◆ **EXERCISE 1**: Translate this sentence from the patch into Spanish: "Set s->removable, s->qdev.blocksize and s->qdev.type in the callers of scsi_initfn."

From e39be4823215e511d0e85aa33b2a5ade71064c72 Mon Sep 17 00:00:00 2001
From: Paolo Bonzini <pbonzini@redhat.com>
Date: Wed, 12 Oct 2011 14:27:40 +0200
Subject: [PATCH 46/55] scsi-disk: small clean up to INQUIRY

Set s->removable, s->qdev.blocksize and s->qdev.type in the callers
of scsi_initfn.

With this in place, s->qdev.type is allowed, and we can just reuse it
as the first byte in VPD data (just like we do in standard INQUIRY data).
Also set s->removable is set consistently and we can use it.

Signed-off-by: Paolo Bonzini <pbonzini@redhat.com>
Signed-off-by: Kevin Wolf <kwolf@redhat.com>
---
 hw/scsi-disk.c | 46 +++++++++++++++++++++-------------------------
 1 file changed, 21 insertions(+), 25 deletions(-)

diff --git a/hw/scsi-disk.c b/hw/scsi-disk.c
index f89e6c575f..af1001de32 100644
--- a/hw/scsi-disk.c
+++ b/hw/scsi-disk.c
@@ -381,11 +381,7 @@ static int scsi_disk_emulate_inquiry(SCSIRequest *req, uint8_t *outbuf)
             return -1;
         }
 
-        if (s->qdev.type == TYPE_ROM) {
-            outbuf[buflen++] = 5;
-        } else {
-            outbuf[buflen++] = 0;
-        }
+        outbuf[buflen++] = s->qdev.type & 0x1f;
         outbuf[buflen++] = page_code ; // this page
         outbuf[buflen++] = 0x00;
 
@@ -529,11 +525,10 @@ static int scsi_disk_emulate_inquiry(SCSIRequest *req, uint8_t *outbuf)
     memset(outbuf, 0, buflen);
 
     outbuf[0] = s->qdev.type & 0x1f;
+    outbuf[1] = s->removable ? 0x80 : 0;
     if (s->qdev.type == TYPE_ROM) {
-        outbuf[1] = 0x80;
         memcpy(&outbuf[16], "QEMU CD-ROM     ", 16);
     } else {
-        outbuf[1] = s->removable ? 0x80 : 0;
         memcpy(&outbuf[16], "QEMU HARDDISK   ", 16);
     }
     memcpy(&outbuf[8], "QEMU    ", 8);
@@ -1518,7 +1513,7 @@ static void scsi_disk_unit_attention_reported(SCSIDevice *dev)
     }
 }
 
-static int scsi_initfn(SCSIDevice *dev, uint8_t scsi_type)
+static int scsi_initfn(SCSIDevice *dev)
 {
     SCSIDiskState *s = DO_UPCAST(SCSIDiskState, qdev, dev);
     DriveInfo *dinfo;
@@ -1528,7 +1523,7 @@ static int scsi_initfn(SCSIDevice *dev, uint8_t scsi_type)
         return -1;
     }
 
-    if (scsi_type == TYPE_DISK && !bdrv_is_inserted(s->qdev.conf.bs)) {
+    if (!s->removable && !bdrv_is_inserted(s->qdev.conf.bs)) {
         error_report("Device needs media, but drive is empty");
         return -1;
     }
@@ -1550,18 +1545,11 @@ static int scsi_initfn(SCSIDevice *dev, uint8_t scsi_type)

◆ **LISTED RECORDS**:

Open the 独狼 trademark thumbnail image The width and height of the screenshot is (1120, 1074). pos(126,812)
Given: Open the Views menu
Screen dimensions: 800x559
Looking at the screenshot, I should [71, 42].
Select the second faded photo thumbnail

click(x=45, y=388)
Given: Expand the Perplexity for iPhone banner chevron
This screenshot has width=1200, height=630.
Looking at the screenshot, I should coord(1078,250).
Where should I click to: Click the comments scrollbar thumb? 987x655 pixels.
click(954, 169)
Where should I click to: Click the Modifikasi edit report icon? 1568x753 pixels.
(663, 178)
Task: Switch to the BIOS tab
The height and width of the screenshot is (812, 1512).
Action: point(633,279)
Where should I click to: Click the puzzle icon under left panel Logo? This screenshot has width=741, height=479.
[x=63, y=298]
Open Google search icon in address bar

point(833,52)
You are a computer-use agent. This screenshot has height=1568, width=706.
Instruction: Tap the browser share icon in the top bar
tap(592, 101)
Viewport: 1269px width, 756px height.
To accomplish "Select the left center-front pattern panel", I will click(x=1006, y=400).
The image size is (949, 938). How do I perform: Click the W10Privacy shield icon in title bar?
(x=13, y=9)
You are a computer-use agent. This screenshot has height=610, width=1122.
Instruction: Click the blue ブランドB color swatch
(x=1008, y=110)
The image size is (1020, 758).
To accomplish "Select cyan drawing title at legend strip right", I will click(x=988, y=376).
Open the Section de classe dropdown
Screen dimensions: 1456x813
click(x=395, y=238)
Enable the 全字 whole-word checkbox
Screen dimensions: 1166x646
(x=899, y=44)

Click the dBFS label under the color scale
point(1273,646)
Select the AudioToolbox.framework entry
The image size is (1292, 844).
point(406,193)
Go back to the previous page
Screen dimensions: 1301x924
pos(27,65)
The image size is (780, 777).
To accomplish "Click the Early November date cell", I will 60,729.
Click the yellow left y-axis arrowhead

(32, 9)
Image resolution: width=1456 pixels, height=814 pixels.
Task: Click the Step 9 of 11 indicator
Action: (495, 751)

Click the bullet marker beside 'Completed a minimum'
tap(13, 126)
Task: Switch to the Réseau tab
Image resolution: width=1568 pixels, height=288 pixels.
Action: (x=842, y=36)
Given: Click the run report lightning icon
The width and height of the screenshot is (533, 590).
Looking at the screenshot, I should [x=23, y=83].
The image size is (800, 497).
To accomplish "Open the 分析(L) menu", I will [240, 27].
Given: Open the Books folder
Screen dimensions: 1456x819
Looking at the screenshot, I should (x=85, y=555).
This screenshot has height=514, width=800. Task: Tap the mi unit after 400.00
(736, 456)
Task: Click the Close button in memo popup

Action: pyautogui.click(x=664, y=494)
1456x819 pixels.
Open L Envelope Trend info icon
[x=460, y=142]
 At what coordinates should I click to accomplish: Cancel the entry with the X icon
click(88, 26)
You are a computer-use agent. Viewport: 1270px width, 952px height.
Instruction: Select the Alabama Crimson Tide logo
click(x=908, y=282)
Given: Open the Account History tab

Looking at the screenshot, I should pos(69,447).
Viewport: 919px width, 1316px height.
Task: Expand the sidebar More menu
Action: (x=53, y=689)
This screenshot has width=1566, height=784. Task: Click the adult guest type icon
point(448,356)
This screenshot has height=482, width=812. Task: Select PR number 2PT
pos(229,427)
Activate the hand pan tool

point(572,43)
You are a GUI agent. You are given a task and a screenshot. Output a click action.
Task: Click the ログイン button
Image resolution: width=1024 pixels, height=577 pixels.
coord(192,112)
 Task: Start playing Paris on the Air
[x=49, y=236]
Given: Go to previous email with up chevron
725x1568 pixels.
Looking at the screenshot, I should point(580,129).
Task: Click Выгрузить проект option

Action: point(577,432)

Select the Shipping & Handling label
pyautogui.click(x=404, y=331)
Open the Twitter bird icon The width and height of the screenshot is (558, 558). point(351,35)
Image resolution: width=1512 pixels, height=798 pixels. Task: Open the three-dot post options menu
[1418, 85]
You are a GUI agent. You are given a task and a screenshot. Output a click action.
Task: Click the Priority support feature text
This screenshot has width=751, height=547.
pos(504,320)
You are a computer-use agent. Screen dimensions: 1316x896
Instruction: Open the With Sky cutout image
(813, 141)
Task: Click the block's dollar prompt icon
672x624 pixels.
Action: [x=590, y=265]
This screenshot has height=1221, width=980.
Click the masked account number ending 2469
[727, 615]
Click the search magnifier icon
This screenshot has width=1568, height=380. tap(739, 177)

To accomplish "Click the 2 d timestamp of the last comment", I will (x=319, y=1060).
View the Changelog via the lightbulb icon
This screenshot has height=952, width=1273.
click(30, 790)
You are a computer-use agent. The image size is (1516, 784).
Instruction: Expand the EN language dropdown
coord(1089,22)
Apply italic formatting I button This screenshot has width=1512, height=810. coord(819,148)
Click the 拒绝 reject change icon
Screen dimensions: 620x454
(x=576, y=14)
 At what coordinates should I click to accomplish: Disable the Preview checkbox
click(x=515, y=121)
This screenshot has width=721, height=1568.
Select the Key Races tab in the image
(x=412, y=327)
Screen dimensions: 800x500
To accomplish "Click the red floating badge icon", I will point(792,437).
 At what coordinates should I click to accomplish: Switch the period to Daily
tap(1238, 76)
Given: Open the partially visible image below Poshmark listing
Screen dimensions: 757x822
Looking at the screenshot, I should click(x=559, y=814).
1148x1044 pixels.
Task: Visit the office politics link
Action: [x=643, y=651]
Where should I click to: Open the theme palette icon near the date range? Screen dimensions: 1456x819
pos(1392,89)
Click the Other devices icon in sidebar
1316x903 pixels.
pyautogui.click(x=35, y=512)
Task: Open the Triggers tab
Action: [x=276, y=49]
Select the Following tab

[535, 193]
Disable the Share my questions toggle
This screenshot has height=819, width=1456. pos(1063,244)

◆ **EXERCISE 2**: Extract every line of the entries above that contains the string "Disable", matching case exactly.

◆ **EXERCISE ANSWER 1**: Establecer s->removable, s->qdev.blocksize y s->qdev.type en los llamadores de scsi_initfn.

◆ **EXERCISE ANSWER 2**:
 At what coordinates should I click to accomplish: Disable the Preview checkbox
Disable the Share my questions toggle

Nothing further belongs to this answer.